The camera is optional on built-to-order configs, but the OLED panel forces the 8MP plus IR module, which enables Windows Hello and includes a physical privacy shutter. Audio is handled by two 2W downward-firing speakers along the front edge, which is the bare minimum you would expect at this tier.
I/O and connectivity
The port selection is where this laptop earns the Pro designation. The left side carries the bulk of the connectivity: a collapsing RJ45 jack for 2.5GbE, an HDMI 2.1 output wired to the Arrow Lake integrated GPU, two USB-C ports, a full-size SD card reader (non-Express), and a smart card reader.

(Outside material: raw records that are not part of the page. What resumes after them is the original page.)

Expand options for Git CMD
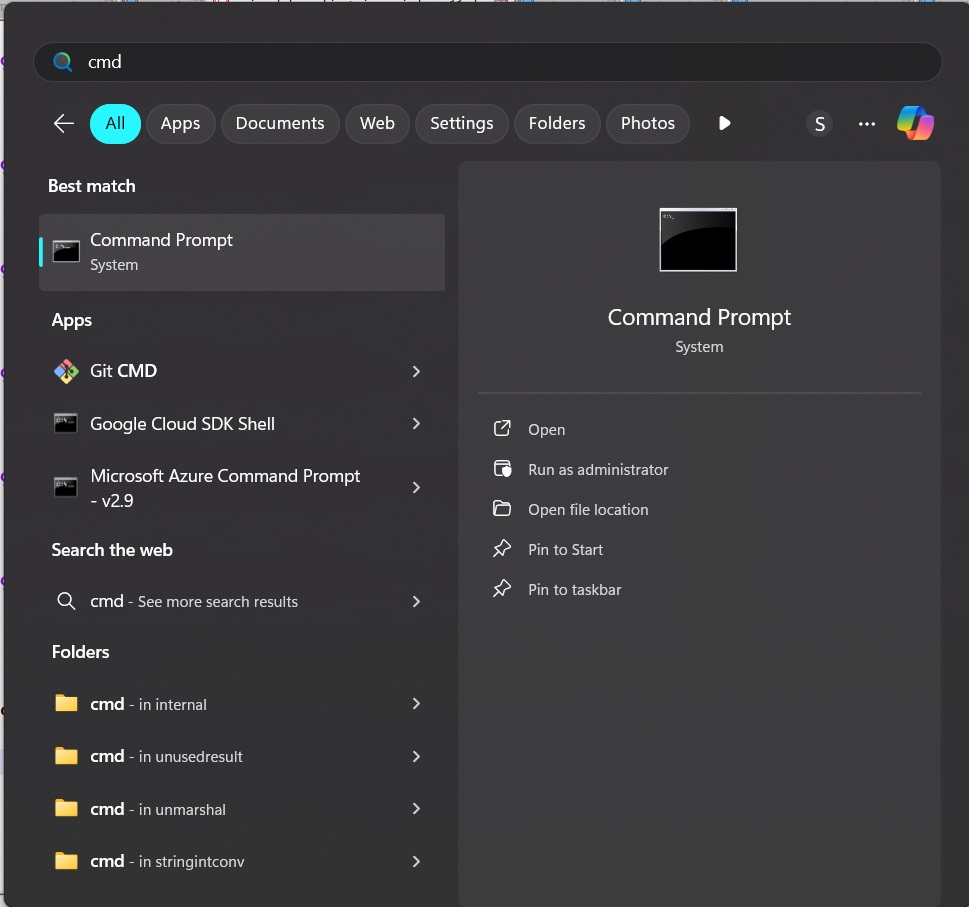The width and height of the screenshot is (969, 907). [416, 371]
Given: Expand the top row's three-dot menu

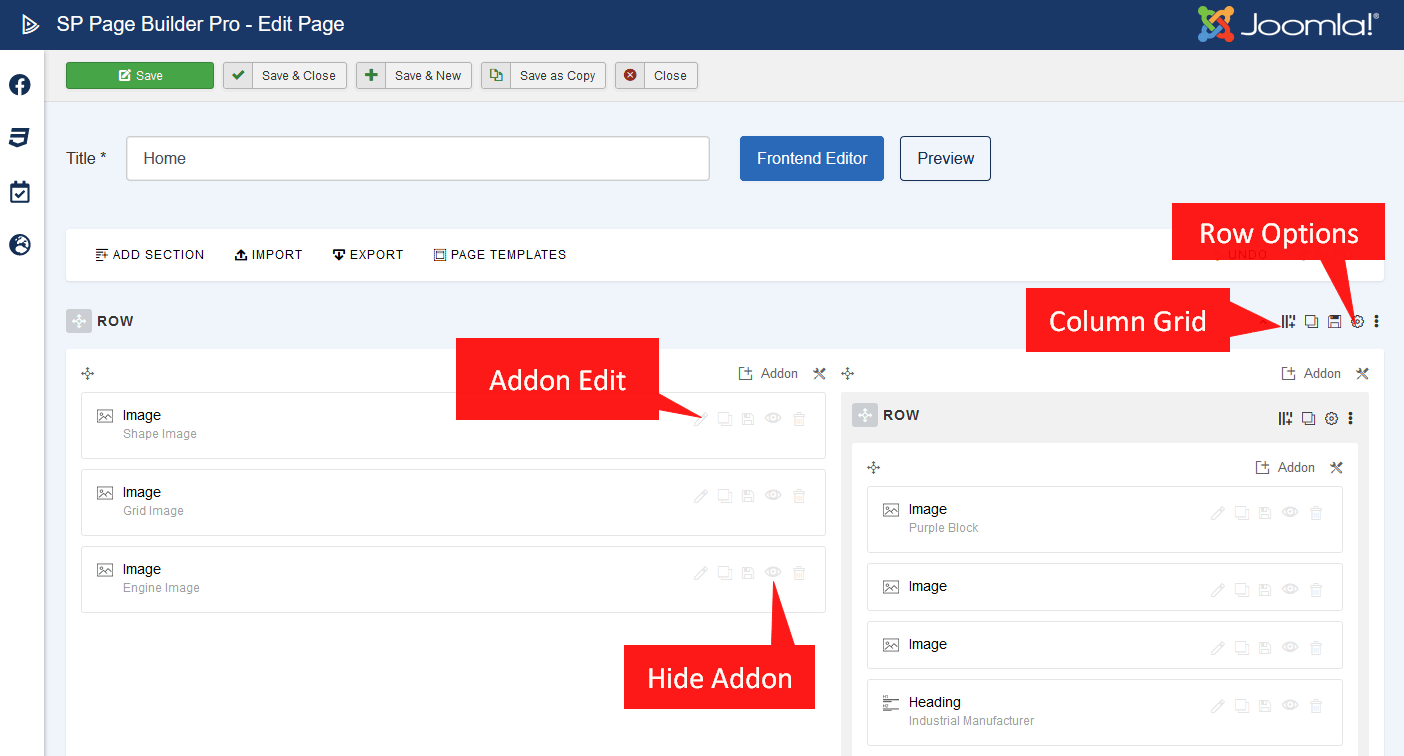Looking at the screenshot, I should (1377, 321).
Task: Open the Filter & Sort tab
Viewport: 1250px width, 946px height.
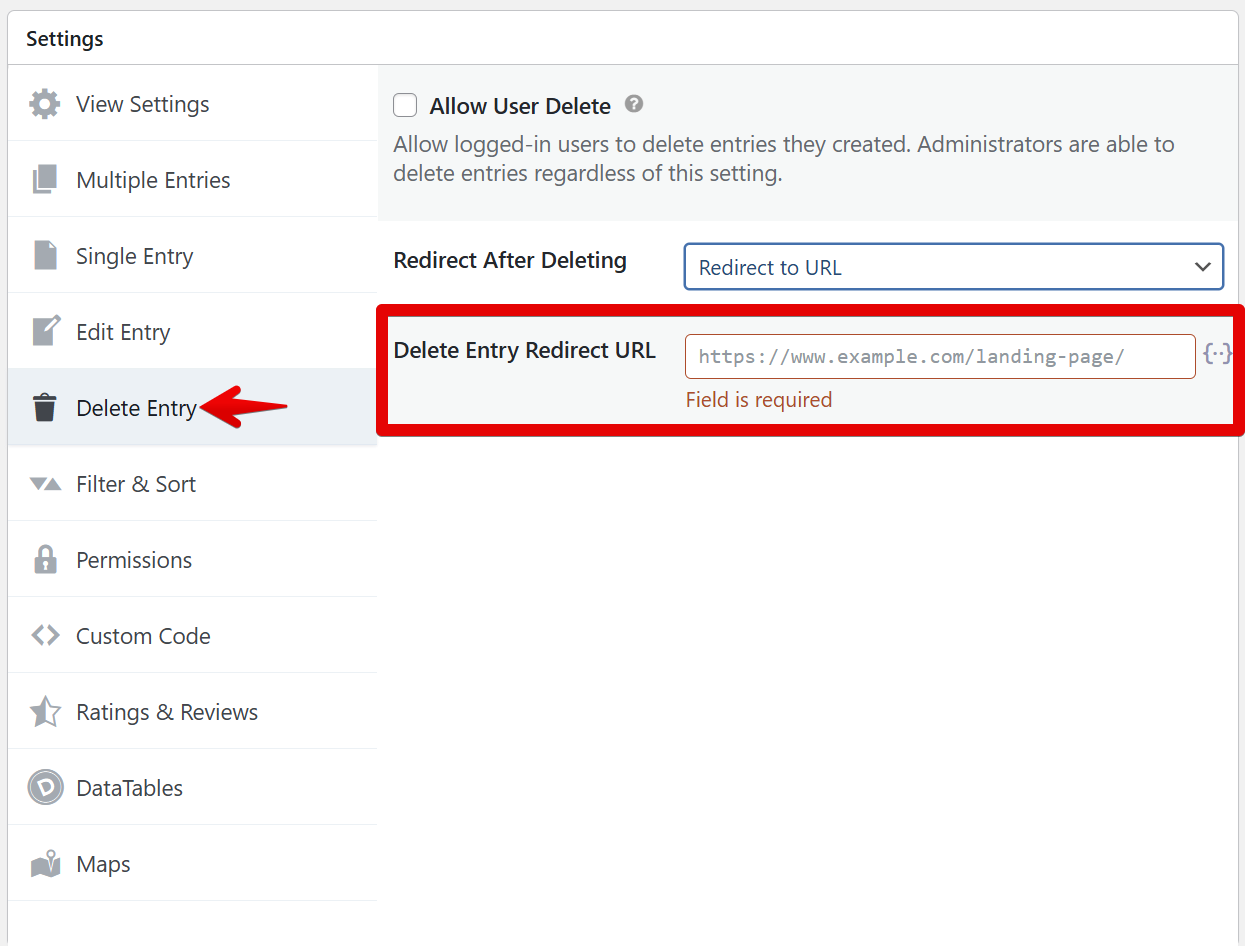Action: point(136,484)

The two left-side USB-C ports are Thunderbolt 5, which is the headline networking and expansion feature. Dell fit a discrete Thunderbolt 5 controller, giving these ports 80Gbps symmetric and up to 120Gbps in the asymmetric Bandwidth Boost mode, plus USB4 v2 compatibility. They are full-feature ports with DisplayPort Alt Mode for external displays and power delivery for charging. Even with the laptop's high draw, charging happens over USB-C rather than a proprietary barrel.
The right side adds two 5Gbps USB-A ports with PowerShare device charging, a third USB-C port (Thunderbolt 4, 40Gbps, connected to the Arrow Lake SoC) that can also charge the system, and a 3.5mm combo audio jack. Being able to charge from either side is a genuine convenience on a desk where the outlet is not always on the correct side.
The underside is roughly 50% open grate, with rubber strips front and rear that both grip the surface and lift the body for airflow clearance. Combined with the full-width rear exhaust, the cooling design is clearly built for sustained high-wattage operation rather than thin-and-light aesthetics.
What it means
The Pro Max 16 Plus is not subtle about what it is. The 280W adapter, the open underside, and the full-width vents all point to a machine that expects to run a 24-core CPU and a professional Blackwell GPU under load for extended periods. The interesting decisions are the modern infrastructure choices around those chips: CAMM2 for 128GB of fast DDR5, Thunderbolt 5 for 120Gbps external bandwidth, Gen5 storage in a stripe, and 2.5GbE plus Wi-Fi 7 for fast wired and wireless networking.
For anyone running local AI inference, GPU rendering, or large simulation jobs who needs to leave the desk occasionally, the value proposition is the 16-inch form factor itself. It delivers most of what the 18-inch model offers while shedding nearly 700 grams. The RAID 0 array and the high-wattage cooling are the kind of details a buyer should weigh against their actual workflow, but as a 16-inch mobile workstation, Dell has assembled about as much hardware as the category allows.